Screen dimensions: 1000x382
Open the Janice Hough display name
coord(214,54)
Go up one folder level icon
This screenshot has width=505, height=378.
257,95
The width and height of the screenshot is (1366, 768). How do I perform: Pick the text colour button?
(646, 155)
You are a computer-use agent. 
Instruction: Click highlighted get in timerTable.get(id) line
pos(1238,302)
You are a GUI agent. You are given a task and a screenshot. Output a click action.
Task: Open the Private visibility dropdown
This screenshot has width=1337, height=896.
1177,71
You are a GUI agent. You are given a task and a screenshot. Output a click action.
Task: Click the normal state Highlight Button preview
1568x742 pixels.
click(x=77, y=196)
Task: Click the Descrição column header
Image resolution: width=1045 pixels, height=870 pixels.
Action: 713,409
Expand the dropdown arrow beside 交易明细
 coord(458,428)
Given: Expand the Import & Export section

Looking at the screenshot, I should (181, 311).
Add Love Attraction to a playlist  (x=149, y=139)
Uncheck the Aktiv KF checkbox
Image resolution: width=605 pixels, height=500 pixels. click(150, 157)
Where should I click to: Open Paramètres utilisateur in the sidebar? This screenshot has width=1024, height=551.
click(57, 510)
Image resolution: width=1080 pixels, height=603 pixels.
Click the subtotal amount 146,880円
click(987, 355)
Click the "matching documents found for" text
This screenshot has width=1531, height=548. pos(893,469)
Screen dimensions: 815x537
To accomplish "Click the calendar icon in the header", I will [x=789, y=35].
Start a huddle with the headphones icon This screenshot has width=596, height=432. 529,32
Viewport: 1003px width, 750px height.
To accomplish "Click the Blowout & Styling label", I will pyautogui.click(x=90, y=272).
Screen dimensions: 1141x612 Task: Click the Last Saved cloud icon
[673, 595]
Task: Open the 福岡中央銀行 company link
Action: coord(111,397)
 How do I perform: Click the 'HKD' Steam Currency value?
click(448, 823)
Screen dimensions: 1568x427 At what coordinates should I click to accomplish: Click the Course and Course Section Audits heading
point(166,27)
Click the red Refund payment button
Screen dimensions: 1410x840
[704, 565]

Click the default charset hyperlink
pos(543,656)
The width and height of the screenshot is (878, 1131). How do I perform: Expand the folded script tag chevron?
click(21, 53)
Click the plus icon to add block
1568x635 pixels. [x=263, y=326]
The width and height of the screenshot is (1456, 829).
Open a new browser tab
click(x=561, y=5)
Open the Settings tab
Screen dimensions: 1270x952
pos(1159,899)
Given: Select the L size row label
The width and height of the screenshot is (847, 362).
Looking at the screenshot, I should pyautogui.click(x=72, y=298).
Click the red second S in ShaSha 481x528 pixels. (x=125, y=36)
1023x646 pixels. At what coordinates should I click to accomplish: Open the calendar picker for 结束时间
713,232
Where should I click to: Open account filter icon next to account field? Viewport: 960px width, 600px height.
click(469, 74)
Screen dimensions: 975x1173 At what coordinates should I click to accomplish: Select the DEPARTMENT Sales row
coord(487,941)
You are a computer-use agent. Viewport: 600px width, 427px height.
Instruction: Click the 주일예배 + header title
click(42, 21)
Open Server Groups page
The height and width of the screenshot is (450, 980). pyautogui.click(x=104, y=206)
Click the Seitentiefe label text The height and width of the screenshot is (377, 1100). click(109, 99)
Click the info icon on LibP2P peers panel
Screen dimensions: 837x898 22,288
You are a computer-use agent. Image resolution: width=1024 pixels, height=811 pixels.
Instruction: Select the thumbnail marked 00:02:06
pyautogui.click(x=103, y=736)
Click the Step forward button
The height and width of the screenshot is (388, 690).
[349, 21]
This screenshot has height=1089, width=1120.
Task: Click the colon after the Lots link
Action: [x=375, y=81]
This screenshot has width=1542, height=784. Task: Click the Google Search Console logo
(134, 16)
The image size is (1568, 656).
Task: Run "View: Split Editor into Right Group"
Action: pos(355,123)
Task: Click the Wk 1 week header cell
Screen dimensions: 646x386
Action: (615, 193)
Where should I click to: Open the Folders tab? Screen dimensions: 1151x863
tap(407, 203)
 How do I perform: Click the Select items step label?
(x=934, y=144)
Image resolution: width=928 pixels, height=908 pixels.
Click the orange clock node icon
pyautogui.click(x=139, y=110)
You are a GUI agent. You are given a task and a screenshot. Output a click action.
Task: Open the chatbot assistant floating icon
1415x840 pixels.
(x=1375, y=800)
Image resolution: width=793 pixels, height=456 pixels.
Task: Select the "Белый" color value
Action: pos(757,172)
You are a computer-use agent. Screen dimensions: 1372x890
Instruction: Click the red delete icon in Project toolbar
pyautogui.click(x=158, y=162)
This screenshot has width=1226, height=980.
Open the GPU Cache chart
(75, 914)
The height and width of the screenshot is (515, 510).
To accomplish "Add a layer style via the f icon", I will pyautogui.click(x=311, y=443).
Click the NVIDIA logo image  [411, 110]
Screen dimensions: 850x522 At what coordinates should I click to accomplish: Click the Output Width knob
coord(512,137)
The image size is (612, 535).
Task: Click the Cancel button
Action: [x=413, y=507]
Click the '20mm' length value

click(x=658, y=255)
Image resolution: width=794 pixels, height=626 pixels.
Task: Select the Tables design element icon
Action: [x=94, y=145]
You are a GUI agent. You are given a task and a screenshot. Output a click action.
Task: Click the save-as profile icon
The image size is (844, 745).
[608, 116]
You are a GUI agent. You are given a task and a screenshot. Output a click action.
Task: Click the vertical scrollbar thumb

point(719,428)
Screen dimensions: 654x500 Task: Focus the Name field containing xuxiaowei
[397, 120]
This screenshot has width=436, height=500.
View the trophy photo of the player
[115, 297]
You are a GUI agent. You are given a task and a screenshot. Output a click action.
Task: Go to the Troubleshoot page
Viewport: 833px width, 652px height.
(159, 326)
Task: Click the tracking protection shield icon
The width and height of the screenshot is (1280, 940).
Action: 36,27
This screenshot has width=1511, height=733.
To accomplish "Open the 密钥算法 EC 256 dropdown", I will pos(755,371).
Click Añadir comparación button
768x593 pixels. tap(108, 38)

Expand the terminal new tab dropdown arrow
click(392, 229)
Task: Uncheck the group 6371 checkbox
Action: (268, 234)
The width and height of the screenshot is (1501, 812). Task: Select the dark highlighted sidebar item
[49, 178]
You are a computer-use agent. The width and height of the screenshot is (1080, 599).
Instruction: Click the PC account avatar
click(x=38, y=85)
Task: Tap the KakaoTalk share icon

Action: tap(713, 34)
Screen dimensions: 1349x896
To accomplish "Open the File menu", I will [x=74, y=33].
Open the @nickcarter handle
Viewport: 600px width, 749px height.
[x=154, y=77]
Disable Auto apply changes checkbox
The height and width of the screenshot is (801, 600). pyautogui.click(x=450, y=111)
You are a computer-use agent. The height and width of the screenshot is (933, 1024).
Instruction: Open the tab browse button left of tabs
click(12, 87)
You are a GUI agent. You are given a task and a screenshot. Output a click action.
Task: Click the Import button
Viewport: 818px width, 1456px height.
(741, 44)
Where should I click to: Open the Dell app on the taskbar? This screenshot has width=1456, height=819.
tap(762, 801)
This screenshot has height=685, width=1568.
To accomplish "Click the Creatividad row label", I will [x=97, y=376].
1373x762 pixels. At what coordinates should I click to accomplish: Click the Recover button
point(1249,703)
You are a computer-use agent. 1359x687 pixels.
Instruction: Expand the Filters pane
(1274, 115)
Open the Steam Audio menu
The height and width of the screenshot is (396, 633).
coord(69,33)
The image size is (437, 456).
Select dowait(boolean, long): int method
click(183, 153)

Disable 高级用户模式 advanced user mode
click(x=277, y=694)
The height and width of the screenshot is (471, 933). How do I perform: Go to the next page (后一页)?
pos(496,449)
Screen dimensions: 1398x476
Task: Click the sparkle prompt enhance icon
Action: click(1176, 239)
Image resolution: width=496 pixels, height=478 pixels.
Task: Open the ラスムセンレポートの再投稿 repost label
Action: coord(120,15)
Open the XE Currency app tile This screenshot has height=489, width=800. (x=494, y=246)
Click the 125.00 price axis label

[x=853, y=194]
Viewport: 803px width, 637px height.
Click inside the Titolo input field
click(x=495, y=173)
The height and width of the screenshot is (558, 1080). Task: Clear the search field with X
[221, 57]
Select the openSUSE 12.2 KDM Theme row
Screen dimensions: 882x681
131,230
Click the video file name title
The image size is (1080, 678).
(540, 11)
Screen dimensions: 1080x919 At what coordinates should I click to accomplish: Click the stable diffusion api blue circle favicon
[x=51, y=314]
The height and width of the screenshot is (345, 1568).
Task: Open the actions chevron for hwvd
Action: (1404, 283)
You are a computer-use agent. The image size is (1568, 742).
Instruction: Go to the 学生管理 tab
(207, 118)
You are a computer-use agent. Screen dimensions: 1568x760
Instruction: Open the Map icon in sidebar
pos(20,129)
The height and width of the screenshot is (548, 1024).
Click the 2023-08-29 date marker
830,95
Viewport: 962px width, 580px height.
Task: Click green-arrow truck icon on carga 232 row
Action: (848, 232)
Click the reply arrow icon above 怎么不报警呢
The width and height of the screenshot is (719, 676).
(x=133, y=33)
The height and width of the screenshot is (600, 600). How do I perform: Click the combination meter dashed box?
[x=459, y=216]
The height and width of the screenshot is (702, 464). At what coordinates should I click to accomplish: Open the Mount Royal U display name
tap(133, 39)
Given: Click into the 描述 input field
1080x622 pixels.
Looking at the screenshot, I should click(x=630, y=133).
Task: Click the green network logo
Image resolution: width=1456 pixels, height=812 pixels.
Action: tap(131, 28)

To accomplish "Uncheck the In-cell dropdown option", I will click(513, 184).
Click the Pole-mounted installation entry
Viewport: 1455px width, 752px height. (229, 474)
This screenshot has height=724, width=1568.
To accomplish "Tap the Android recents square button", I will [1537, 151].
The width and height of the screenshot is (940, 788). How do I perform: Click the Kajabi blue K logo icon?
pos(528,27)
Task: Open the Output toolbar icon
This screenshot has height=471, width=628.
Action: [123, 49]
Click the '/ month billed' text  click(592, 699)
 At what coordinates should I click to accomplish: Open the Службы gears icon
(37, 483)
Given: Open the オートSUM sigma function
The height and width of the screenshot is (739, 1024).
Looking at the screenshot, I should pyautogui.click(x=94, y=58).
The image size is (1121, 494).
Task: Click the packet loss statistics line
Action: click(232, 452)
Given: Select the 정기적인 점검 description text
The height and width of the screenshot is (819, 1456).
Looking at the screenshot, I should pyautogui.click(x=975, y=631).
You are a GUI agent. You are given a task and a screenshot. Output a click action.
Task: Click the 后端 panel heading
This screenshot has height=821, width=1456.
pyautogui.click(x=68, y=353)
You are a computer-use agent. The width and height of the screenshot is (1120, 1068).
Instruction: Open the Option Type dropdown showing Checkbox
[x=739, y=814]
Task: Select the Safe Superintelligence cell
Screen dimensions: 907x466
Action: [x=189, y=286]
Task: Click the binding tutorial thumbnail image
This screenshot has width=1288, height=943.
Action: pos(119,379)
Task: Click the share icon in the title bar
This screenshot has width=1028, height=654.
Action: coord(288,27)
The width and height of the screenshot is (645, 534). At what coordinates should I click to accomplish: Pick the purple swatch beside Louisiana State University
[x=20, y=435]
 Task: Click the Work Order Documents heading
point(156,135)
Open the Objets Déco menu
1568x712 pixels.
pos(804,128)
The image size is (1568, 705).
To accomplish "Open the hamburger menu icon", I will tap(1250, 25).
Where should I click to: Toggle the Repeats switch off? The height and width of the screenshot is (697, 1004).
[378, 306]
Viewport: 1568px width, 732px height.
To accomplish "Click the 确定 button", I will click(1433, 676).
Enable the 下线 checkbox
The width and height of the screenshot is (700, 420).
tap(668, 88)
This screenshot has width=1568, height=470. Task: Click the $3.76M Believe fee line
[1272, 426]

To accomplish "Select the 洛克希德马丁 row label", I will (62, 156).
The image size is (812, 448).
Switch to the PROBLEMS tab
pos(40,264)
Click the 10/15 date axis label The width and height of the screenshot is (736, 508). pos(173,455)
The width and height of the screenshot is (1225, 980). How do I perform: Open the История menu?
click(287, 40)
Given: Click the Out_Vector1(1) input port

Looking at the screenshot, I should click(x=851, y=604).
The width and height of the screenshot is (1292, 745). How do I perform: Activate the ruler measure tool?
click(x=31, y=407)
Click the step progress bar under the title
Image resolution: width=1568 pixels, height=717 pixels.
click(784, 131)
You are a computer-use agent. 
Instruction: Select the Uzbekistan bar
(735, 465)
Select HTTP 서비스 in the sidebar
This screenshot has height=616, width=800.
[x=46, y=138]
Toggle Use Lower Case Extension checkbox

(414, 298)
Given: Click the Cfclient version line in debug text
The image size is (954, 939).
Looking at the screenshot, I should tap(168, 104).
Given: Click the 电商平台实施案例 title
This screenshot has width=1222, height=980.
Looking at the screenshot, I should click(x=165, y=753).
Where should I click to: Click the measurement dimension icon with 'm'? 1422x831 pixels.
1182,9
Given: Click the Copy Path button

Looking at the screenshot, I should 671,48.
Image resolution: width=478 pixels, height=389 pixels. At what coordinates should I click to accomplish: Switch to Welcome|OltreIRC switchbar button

:::

Please return every line in the data that includes the string "cell".

Task: Click the Wk 1 week header cell
To accomplish "Uncheck the In-cell dropdown option", I will click(513, 184).
Task: Select the Safe Superintelligence cell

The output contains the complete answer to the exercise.